Nigeria’s oil sector may be showing signs of recovery, but the benefits are yet to reflect in the daily realities of citizens, raising fresh concerns about how national revenue is managed and distributed.

Data from the Nigerian National Petroleum Company Limited, Federation Account records, and transparency reports indicate a widening gap between rising oil earnings and the actual impact on the economy.

While higher production and favourable global prices have increased revenue potential, remittances into the Federation Account remain inconsistent. Minister of Finance, Wale Edun, recently stated that increased oil output provides more fiscal space, but available figures suggest a more complex reality.

In 2025, about N604.61B was remitted compared to a projected N4.2T, representing a significant shortfall. In Dec. 2025 alone, remittances dropped to N9.79B, one of the lowest figures recorded within the period.

However, following federal intervention, remittances rose sharply to about N1.804T in Feb. 2026, suggesting that enforcement measures may have a stronger influence on revenue flow than production levels alone.

Despite these inconsistencies, the Federation Account Allocation Committee (FAAC) continues to distribute large sums. About N1.928T was shared in Nov. 2025, while the revenue pool rose to N2.585T in Dec. 2025, with contributions from VAT and Customs offsetting fluctuations in oil revenue.

Major beneficiary states such as Rivers, Delta, and Lagos receive substantial monthly allocations, bolstered by derivation funds and internally generated revenue. Yet, many oil-producing communities continue to face infrastructure deficits, while broader economic indicators show persistent hardship.

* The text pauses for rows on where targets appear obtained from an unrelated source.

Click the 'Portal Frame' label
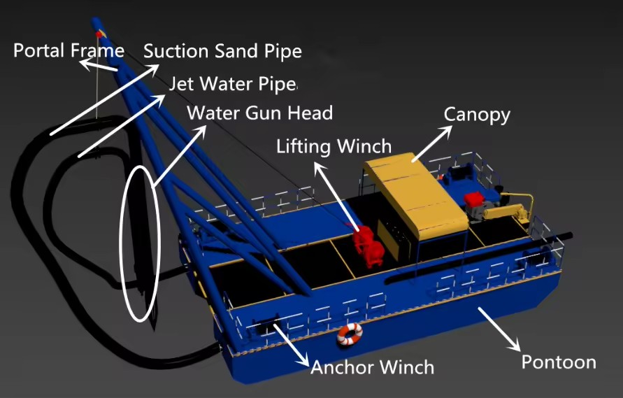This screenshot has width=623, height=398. [x=69, y=51]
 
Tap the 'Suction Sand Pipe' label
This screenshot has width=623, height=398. [x=222, y=51]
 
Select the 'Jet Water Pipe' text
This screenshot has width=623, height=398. [x=234, y=84]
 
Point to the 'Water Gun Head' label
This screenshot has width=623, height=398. [x=260, y=113]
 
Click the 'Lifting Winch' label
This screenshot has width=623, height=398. [x=334, y=146]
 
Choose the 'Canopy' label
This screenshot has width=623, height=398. [x=477, y=115]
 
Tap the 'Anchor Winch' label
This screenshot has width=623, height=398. [x=372, y=367]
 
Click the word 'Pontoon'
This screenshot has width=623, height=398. [x=559, y=362]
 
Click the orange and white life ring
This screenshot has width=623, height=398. [x=350, y=334]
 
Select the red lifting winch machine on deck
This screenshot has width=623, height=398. [x=368, y=246]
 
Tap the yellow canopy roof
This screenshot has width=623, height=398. [x=416, y=194]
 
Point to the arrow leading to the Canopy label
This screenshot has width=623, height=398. [x=432, y=144]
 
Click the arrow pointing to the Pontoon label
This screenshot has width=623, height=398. [x=499, y=329]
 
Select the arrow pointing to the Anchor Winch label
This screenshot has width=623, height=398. [x=292, y=345]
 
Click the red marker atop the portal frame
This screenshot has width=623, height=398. [x=99, y=34]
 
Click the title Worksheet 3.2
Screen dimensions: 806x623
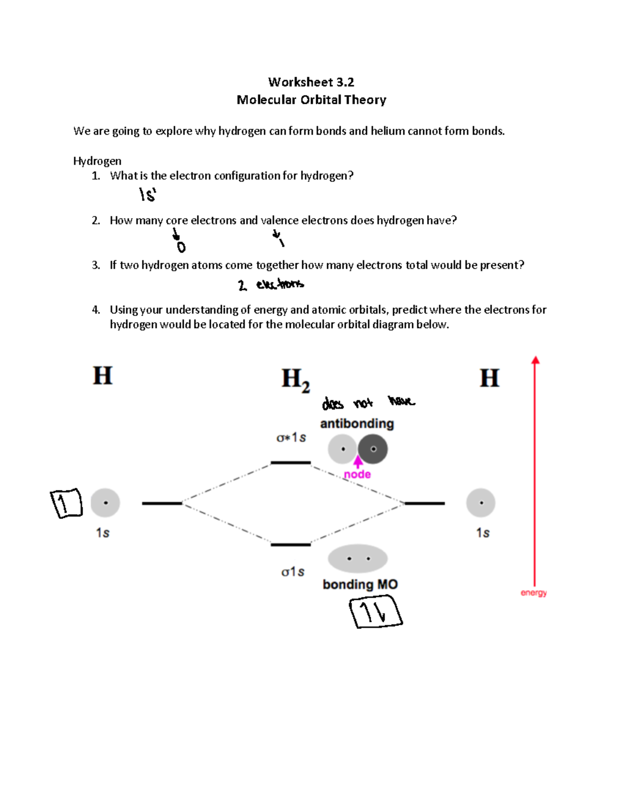click(311, 82)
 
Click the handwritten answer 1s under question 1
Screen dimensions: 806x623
click(147, 195)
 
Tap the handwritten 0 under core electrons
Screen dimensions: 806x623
click(181, 247)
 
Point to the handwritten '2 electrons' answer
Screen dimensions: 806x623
click(271, 284)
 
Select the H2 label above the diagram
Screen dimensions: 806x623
click(295, 379)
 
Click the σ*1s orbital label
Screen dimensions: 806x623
click(291, 438)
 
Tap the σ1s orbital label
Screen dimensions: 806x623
click(292, 572)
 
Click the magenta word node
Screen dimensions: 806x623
click(357, 474)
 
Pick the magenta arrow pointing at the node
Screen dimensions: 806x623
click(358, 461)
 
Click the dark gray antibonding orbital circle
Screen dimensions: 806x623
click(373, 449)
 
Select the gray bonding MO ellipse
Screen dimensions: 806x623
click(358, 559)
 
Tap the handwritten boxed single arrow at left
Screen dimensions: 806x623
click(66, 503)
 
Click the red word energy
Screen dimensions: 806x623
click(534, 593)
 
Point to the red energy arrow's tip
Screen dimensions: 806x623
click(535, 359)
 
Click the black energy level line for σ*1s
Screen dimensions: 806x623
click(291, 462)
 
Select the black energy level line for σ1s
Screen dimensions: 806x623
click(291, 544)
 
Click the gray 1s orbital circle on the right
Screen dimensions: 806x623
click(481, 503)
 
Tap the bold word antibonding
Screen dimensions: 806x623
click(357, 424)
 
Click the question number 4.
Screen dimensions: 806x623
click(96, 310)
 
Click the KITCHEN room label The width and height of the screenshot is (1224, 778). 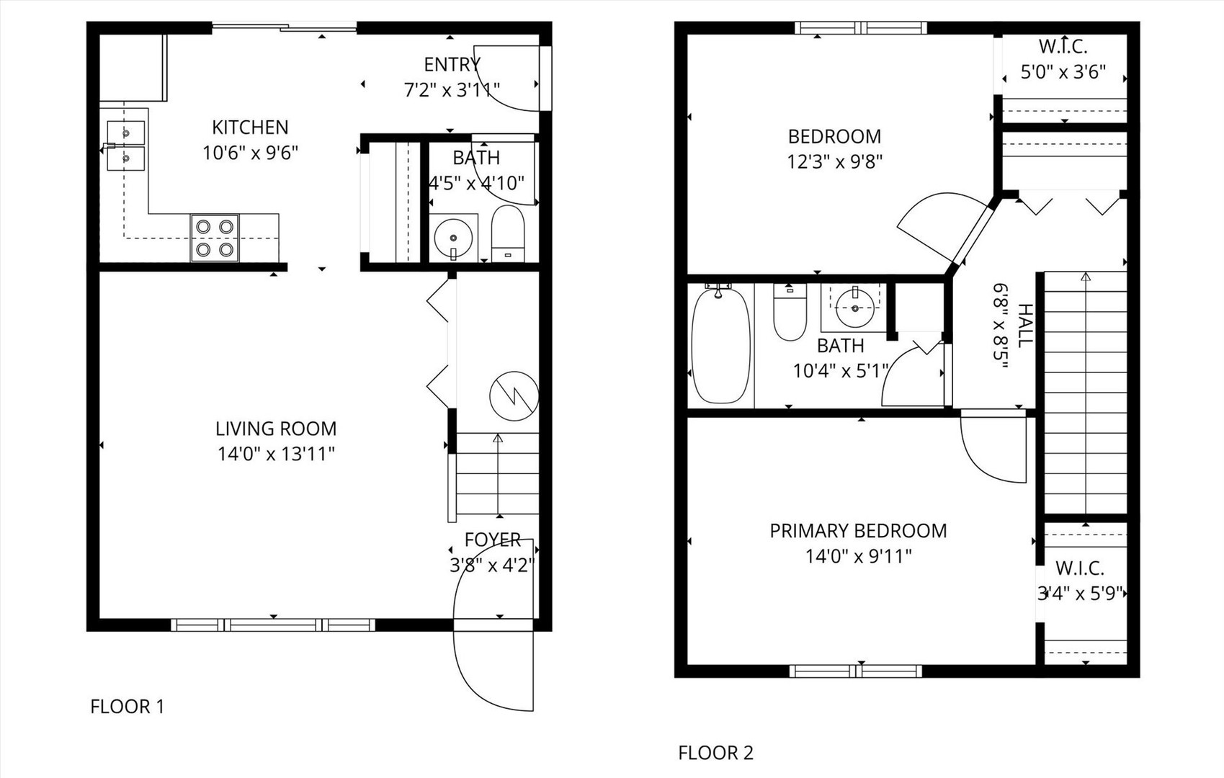click(250, 128)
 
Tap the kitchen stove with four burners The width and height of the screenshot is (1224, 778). click(215, 238)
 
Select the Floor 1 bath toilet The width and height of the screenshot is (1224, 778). click(508, 233)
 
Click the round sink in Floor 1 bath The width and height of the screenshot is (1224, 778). click(453, 237)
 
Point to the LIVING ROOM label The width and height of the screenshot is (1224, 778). click(276, 429)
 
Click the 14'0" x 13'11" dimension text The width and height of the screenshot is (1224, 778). click(276, 455)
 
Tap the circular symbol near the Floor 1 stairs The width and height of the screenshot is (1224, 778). click(514, 396)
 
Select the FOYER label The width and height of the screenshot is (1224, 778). click(493, 540)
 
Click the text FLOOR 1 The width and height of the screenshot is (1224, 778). click(128, 707)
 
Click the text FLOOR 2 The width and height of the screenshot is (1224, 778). click(715, 753)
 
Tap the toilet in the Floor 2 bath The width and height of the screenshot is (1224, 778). click(790, 313)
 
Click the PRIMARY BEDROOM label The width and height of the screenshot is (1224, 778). click(858, 531)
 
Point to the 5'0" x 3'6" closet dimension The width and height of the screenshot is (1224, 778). click(1063, 73)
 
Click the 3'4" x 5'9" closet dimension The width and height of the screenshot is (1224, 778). click(1080, 594)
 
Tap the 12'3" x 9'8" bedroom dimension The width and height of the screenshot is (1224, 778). click(834, 161)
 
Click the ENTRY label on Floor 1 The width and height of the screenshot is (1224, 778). click(452, 65)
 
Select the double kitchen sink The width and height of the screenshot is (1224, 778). click(126, 146)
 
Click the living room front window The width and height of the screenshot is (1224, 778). click(273, 625)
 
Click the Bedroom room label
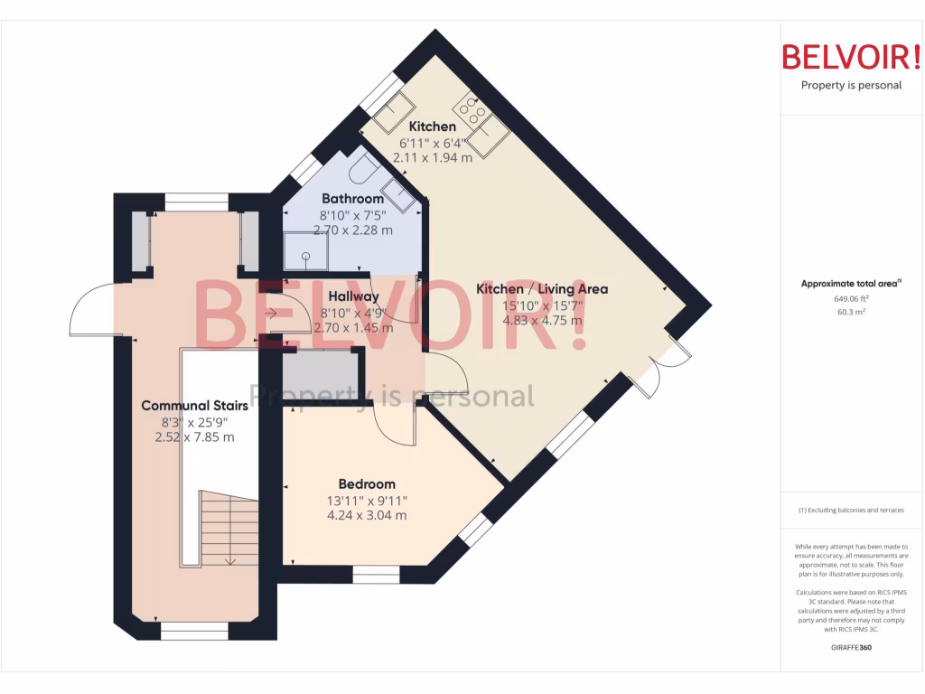coord(367,484)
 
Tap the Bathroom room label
coord(352,199)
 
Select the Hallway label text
coord(353,296)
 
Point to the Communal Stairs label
coord(194,406)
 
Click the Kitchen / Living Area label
coord(542,289)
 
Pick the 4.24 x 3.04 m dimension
coord(367,516)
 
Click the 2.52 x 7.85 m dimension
coord(194,437)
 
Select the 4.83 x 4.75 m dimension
coord(542,322)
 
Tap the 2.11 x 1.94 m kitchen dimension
coord(433,157)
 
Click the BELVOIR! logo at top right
coord(851,57)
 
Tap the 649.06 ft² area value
coord(851,298)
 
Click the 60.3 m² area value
coord(851,313)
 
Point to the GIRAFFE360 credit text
coord(851,647)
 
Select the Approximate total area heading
coord(851,283)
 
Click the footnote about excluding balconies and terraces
coord(851,511)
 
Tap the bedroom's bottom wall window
coord(376,574)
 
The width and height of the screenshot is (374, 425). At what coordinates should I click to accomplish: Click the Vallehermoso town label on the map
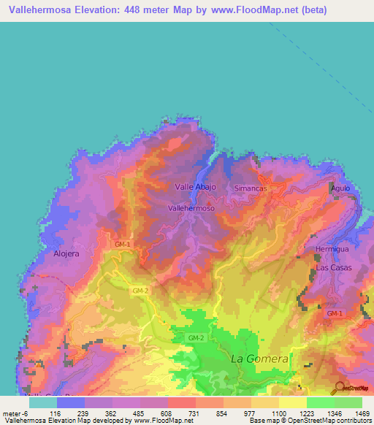[191, 208]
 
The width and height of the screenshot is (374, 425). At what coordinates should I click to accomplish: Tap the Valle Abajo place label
[195, 187]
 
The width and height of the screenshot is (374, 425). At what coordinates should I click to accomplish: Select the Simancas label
[251, 188]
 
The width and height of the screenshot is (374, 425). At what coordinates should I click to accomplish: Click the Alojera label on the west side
[66, 253]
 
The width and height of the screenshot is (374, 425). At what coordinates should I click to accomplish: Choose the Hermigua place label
[328, 249]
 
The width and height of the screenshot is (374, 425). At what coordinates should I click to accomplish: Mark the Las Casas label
[333, 268]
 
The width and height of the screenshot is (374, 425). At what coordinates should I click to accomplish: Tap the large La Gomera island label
[260, 359]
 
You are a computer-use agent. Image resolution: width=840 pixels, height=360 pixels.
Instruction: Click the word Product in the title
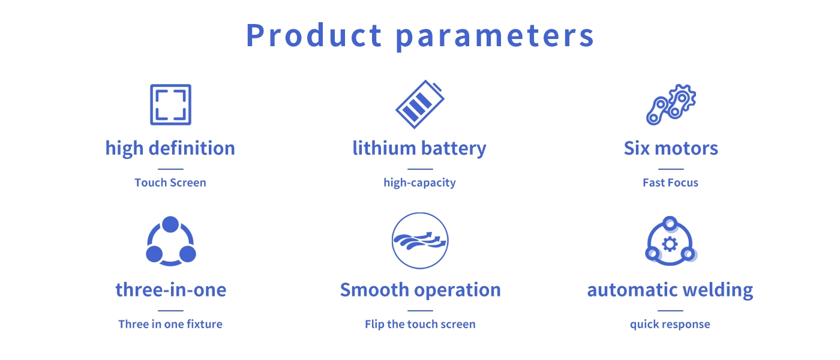coord(314,35)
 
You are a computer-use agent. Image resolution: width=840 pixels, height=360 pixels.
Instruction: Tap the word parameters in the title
coord(495,37)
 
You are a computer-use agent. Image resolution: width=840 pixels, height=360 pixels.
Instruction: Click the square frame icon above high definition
coord(170,85)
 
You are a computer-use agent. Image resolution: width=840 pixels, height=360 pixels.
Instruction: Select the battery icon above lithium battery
coord(419,104)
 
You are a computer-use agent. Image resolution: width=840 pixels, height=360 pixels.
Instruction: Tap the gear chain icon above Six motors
coord(671,104)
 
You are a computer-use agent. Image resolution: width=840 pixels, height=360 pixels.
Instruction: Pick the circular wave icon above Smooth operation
coord(420,214)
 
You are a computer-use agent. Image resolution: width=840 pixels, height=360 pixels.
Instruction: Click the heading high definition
coord(170,149)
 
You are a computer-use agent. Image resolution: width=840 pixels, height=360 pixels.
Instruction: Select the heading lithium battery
coord(419,149)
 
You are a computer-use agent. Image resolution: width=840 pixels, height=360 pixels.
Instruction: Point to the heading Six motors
coord(671,148)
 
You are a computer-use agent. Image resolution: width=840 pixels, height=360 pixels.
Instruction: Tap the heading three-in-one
coord(171,290)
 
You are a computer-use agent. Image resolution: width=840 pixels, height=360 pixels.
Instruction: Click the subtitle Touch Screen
coord(170,182)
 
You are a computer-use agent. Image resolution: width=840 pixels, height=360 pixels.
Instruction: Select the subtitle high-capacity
coord(419,183)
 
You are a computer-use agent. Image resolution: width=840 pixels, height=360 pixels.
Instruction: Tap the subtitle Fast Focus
coord(671,182)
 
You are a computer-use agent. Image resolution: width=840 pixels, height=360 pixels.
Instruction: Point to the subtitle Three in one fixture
coord(170,324)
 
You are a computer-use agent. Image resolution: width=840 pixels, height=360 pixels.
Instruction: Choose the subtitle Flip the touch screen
coord(420,325)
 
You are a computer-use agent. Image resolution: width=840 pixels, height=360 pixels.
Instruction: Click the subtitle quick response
coord(670,325)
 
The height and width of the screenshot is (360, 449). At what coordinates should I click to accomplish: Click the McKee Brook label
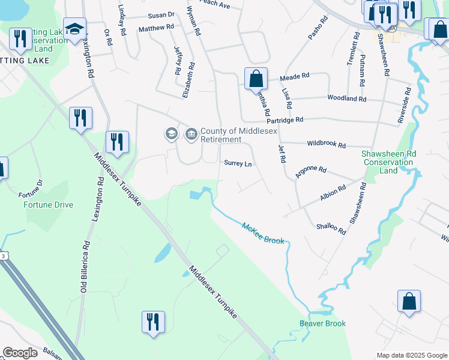[x=263, y=233]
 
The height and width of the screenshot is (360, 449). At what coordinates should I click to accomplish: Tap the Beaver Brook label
[x=323, y=323]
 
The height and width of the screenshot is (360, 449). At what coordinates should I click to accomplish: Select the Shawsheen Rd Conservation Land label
[x=388, y=162]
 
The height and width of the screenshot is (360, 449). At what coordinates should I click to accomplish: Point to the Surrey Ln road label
[x=237, y=163]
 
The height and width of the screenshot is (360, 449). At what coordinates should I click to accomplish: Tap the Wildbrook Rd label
[x=326, y=145]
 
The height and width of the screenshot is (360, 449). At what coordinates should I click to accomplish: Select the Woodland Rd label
[x=346, y=98]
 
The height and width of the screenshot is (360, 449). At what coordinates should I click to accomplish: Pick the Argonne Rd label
[x=310, y=173]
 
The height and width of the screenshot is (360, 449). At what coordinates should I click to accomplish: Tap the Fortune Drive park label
[x=48, y=205]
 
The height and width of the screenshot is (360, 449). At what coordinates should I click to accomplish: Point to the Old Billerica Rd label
[x=85, y=267]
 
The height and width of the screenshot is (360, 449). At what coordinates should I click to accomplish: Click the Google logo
[x=20, y=353]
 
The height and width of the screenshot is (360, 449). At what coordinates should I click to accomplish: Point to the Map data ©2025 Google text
[x=411, y=355]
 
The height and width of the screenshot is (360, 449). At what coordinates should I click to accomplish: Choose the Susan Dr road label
[x=161, y=14]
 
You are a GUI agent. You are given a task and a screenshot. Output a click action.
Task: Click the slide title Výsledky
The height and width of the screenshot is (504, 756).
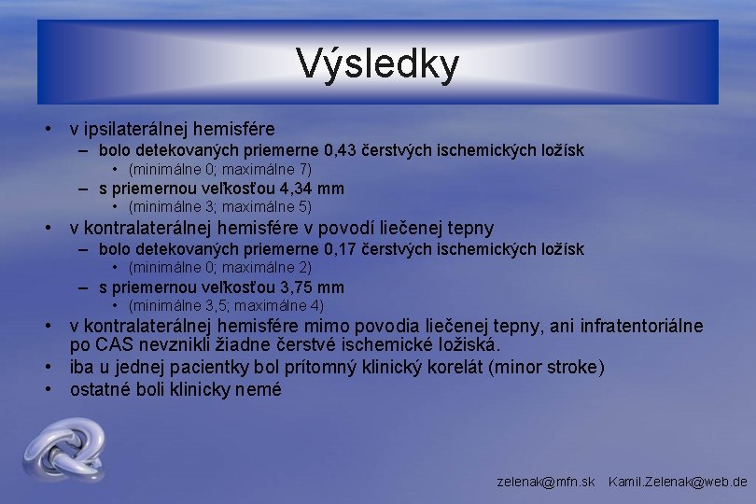coord(378,63)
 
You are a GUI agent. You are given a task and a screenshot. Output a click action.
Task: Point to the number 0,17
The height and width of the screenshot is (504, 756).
coord(341,249)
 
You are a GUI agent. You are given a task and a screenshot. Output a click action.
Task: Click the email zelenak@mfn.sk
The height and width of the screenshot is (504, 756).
coord(546,482)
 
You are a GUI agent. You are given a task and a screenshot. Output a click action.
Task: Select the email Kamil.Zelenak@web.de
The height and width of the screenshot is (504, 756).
coord(678,482)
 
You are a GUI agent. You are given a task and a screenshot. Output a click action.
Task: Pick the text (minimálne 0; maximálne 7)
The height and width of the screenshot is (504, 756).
coord(219,169)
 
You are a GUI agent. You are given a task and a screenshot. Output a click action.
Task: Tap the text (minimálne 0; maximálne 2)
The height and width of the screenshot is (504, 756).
coord(219,268)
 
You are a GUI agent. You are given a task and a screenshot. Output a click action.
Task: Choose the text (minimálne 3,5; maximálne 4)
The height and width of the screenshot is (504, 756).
coord(226,306)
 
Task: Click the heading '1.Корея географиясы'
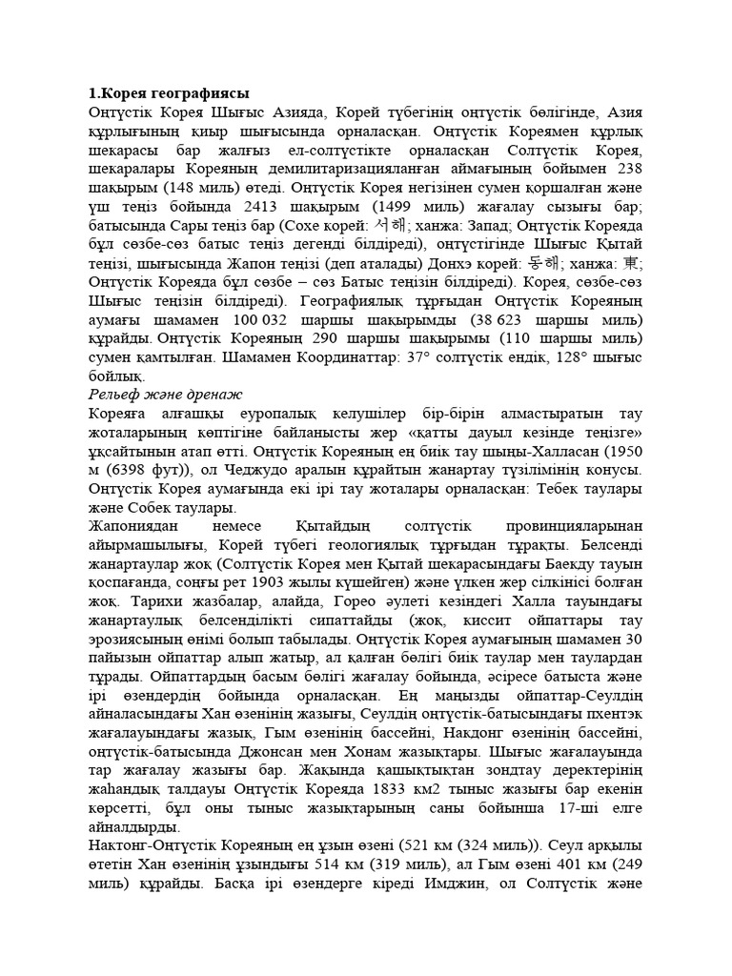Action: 168,93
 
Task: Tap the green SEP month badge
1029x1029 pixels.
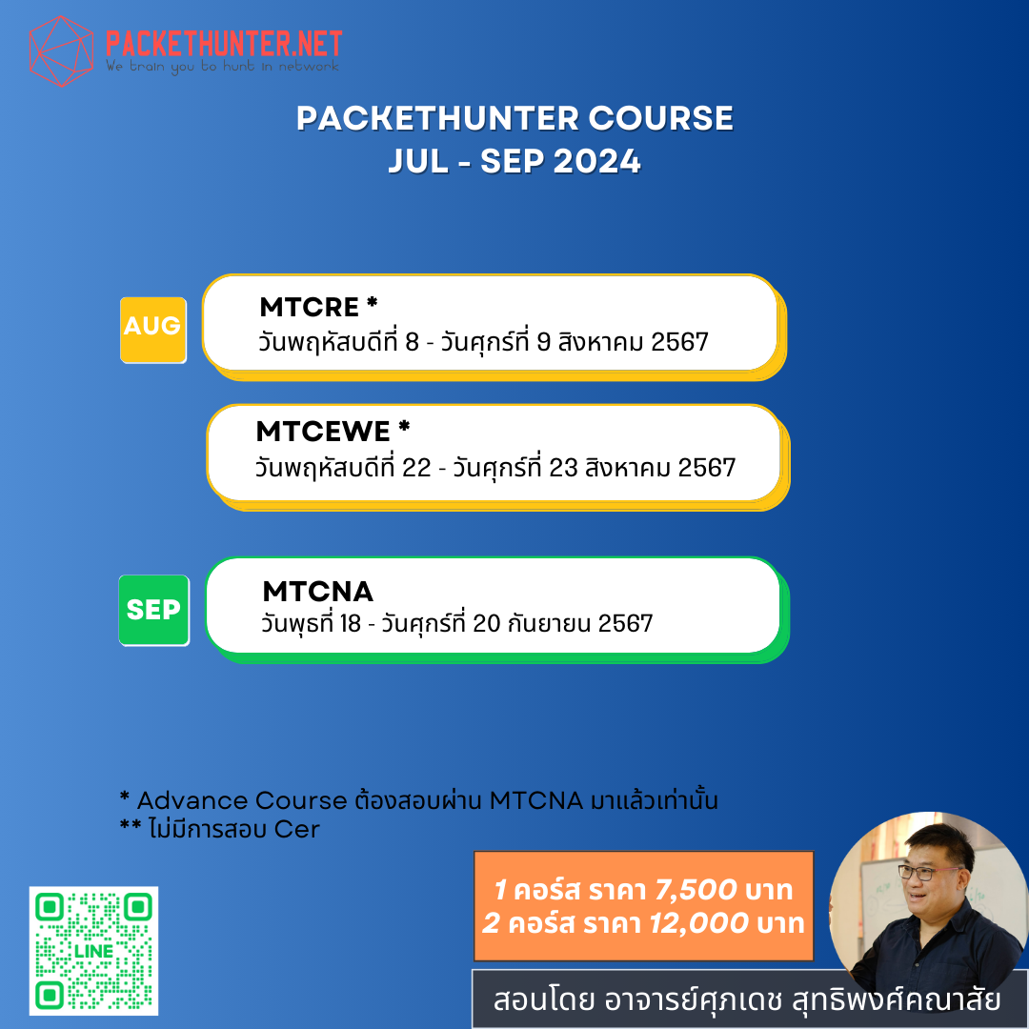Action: click(x=153, y=610)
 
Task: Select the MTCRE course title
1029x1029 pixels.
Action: click(x=310, y=307)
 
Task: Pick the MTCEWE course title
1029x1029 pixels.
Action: click(x=324, y=432)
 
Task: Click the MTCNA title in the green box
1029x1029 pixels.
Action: click(x=317, y=592)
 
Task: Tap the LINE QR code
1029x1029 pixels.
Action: click(x=93, y=950)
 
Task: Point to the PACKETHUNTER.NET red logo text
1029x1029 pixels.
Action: click(x=223, y=43)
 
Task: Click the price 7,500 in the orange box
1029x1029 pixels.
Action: click(x=695, y=890)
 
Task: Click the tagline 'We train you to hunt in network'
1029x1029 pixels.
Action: click(x=221, y=67)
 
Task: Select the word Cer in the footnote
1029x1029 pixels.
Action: click(x=296, y=829)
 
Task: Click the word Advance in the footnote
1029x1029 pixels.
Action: click(x=186, y=800)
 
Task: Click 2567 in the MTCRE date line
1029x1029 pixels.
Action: click(x=679, y=341)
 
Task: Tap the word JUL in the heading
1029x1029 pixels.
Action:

Industry sources and analysts point to a structural issue within the revenue framework. According to findings, what is remitted to FAAC is not total oil earnings but what remains after multiple deductions.

Under the current system, gross revenue from crude oil sales is reduced by operational costs, joint venture obligations, debt servicing, taxes, and other statutory expenses. The balance, referred to as net revenue, is what is eventually transferred to the Federation Account.

This “net revenue system” means that government receipts reflect residual funds rather than total earnings, limiting the resources available for distribution.

For instance, if total oil revenue stands at N1T and deductions amount to N600B, only N400B is remitted. Analysts say this structure, though backed by existing legal and fiscal frameworks, reduces transparency and complicates public accountability.

Nigeria’s oil revenue management is guided by constitutional provisions and sector laws, including the Petroleum Industry Act, which allows for multiple deductions before remittance.

In a policy shift, Pres. Bola Tinubu, on Feb. 18, 2026, signed an executive order mandating direct remittance of oil revenues to the Federation Account. The move is seen as an attempt to address gaps created by layers of deductions within the system.

Economist Bismarck Rewane noted that Nigeria’s challenge is less about revenue generation and more about efficiency and distribution. Similarly, the Nigeria Extractive Industries Transparency Initiative has highlighted discrepancies between production data and actual disclosures.

Findings show a recurring pattern: oil is produced, revenue is generated, deductions are applied, reduced funds reach FAAC, allocations are made, yet the impact on citizens remains limited.

This raises a critical question, if trillions of naira are distributed monthly, why do poverty levels remain largely unchanged?

Analysts argue that Nigeria’s challenge is not the volume of oil produced but how much value is retained and effectively utilised. Until transparency improves and leakages are addressed, the country may continue to generate significant revenue without corresponding development outcomes.